Henri Cartier-Bresson: Surrealism, Photojournalism, and Outdoor Photography

Photo by Henri-Cartier Bresson

Henri Cartier-Bresson was born in 1908 in a bourgeoisie family of a wealth French textile manufacturer and was talked to in vous rather than in tu—meaning an extreme amount of correctness and familiarity—to become the owner of the family business afterwards.

However he was not really inspired by this idea and preferred taking holiday photos with a Brownie Box and 3×4 inch view cameras as well as sketching in his spare time, which he could afford because his family helped him in every new devotion.

In 1927—and that was when his father was perfectly sure that the son won't follow his textile business steps—Cartier-Bresson entered an art school where he studied painting with André Lhote whom he regarded as his teacher of "photography without a camera".

Photo by Henri-Cartier Bresson

The 1920s was a time of extensive development of photography schools throughout Europe and that was exactly the moment when the protagonist got familiar with the photography surrealism movement. A technique that he acquired from it was using the subconscious and the immediate to influence his work. The surrealists said that the photos "contain a wealth of unintended, unpredictable meanings", especially if divided from their practical functions.

However, Cartier-Bresson couldn't really manage to express these ideas in his works and gave up on photography for a short time by going to Côte d'Ivoire. After that he returned back to France late in 1931 and happened to run across a photo of Martin Munkacsi titled Three Boys at Lake Tanganyika. He was deeply impressed by it and later said: "Damn it, I took my camera and went out into the street."

Photo by Henri-Cartier Bresson

Afterwards he bought Leica camera that became his sidekick for many years. He once said it was an extension of his eye. He started shooting in Europe and gave his first photo exhibitions in the US and Mexico.

In 1934 Cartier-Bresson met David Seymour and Robert Capa, who were photographers too, and started sharing a studio together. Once Robert Capa gave him a piece of advice that became the cornerstone of his further photography life: "Don't keep the label of a surrealist photographer. Be a photojournalist. If not you will fall into mannerism. Keep surrealism in your little heart, my dear. Don't fidget. Get moving!" That's how Cartier-Bresson became the father of photojournalism and outdoor photography.

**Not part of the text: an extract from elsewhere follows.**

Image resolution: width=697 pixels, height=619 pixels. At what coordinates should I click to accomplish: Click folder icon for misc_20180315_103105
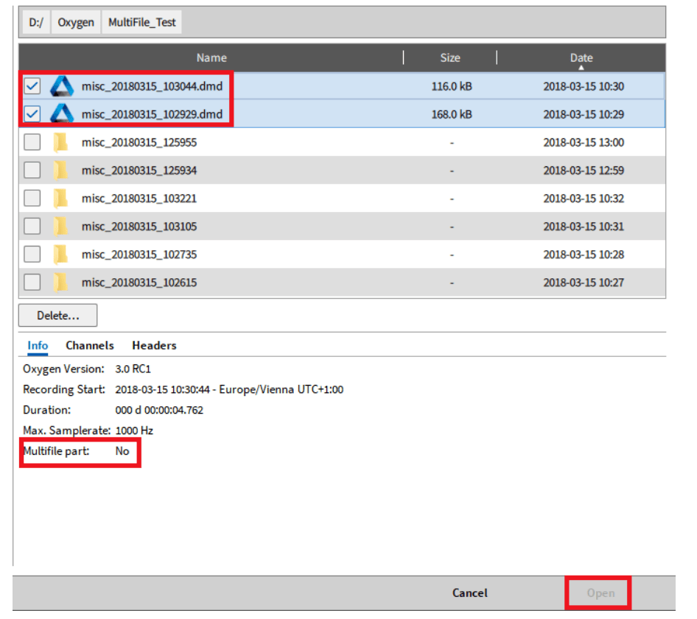[60, 227]
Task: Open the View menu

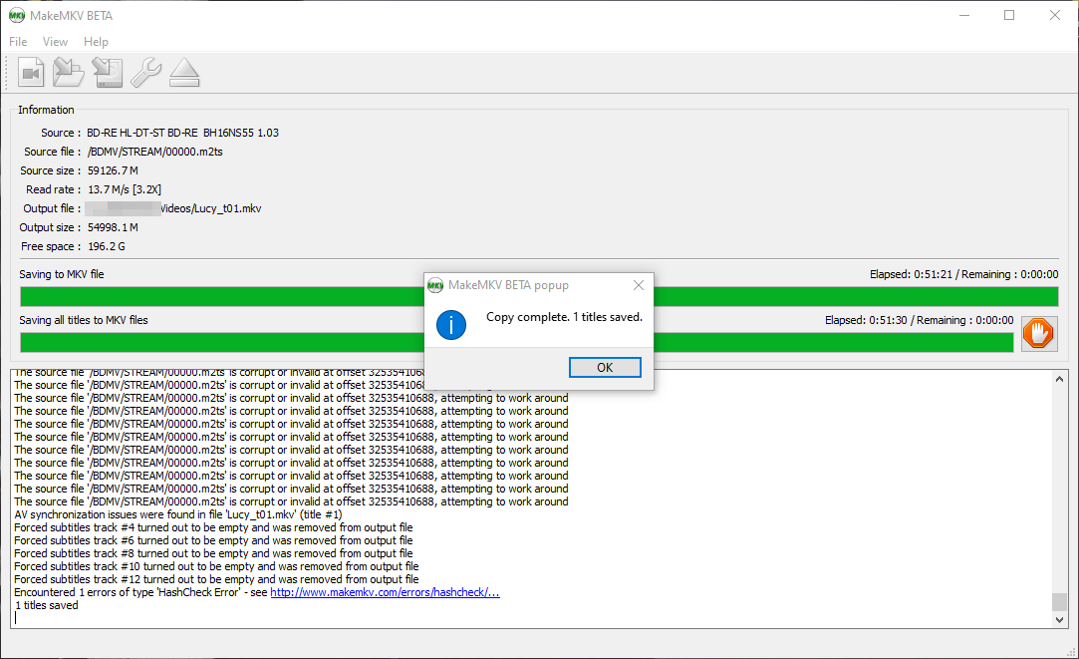Action: [55, 42]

The three founded Magnum Photos, a cooperative picture agency, where they published photos they took around the world. Henri made his title of a great photographer at Magnum when he shot Gandhi's funerals and the Chinese Civil war. As the cooperative founders said, its aim was to "feel the pulse" of the time and "use photography in the service of humanity."

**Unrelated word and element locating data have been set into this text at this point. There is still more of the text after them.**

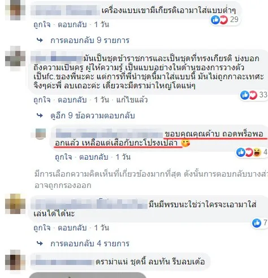This screenshot has width=268, height=278.
Task: Click like-reaction icon on 29-reaction comment
Action: pos(215,20)
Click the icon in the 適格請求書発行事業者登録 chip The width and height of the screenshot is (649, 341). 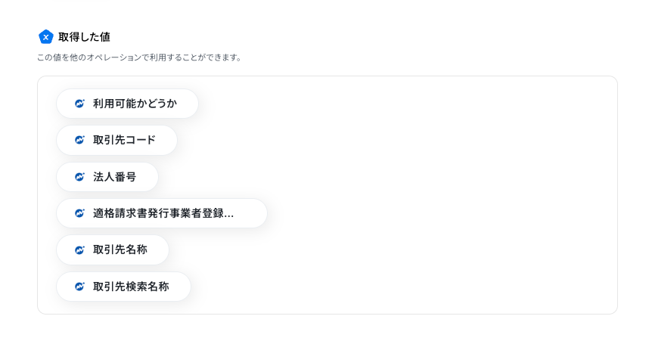(x=79, y=213)
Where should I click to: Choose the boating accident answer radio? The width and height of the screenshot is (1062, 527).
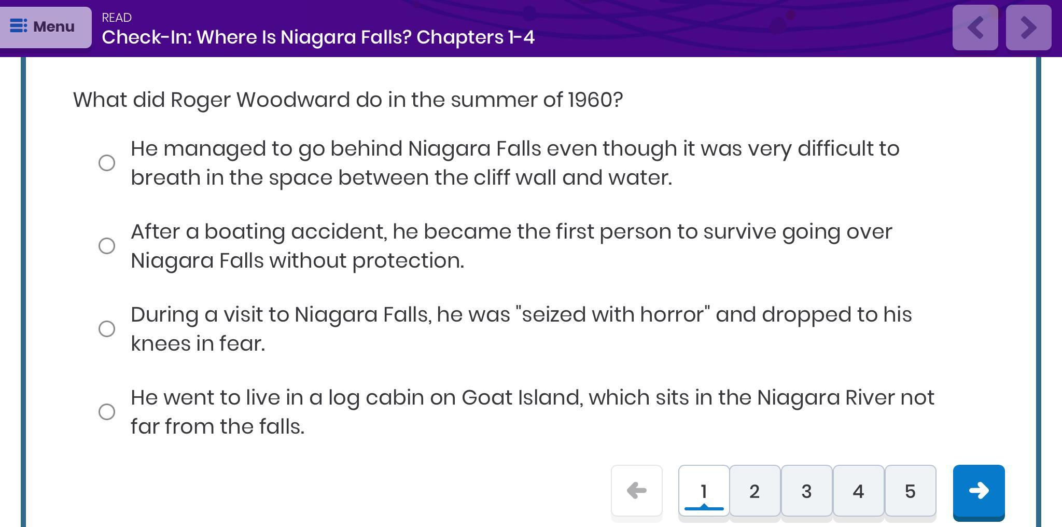(x=107, y=246)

Photo by Henri-Cartier Bresson

Later Cartier-Bresson published his photography book whose title was translated to English as The Decisive Moment. "There is nothing in this world that does not have a decisive moment," said he.

He shot in many places like China, Mexico, Canada, the United States, India, Japan, and the Soviet Union and managed to make portraits of Igor Stravinsky, Jean-Paul Sartre, Gandhi, Pablo Picasso, Albert Camus, Queen Elizabeth II, Martin Luther King Marylyn Monroe, and so on.

Photo by Henri-Cartier Bresson

He often said that the photographer's creativity is all about the moment and when exactly to capture it in the most lively way using intuition. "Oop! The Moment! Once you miss it, it is gone forever."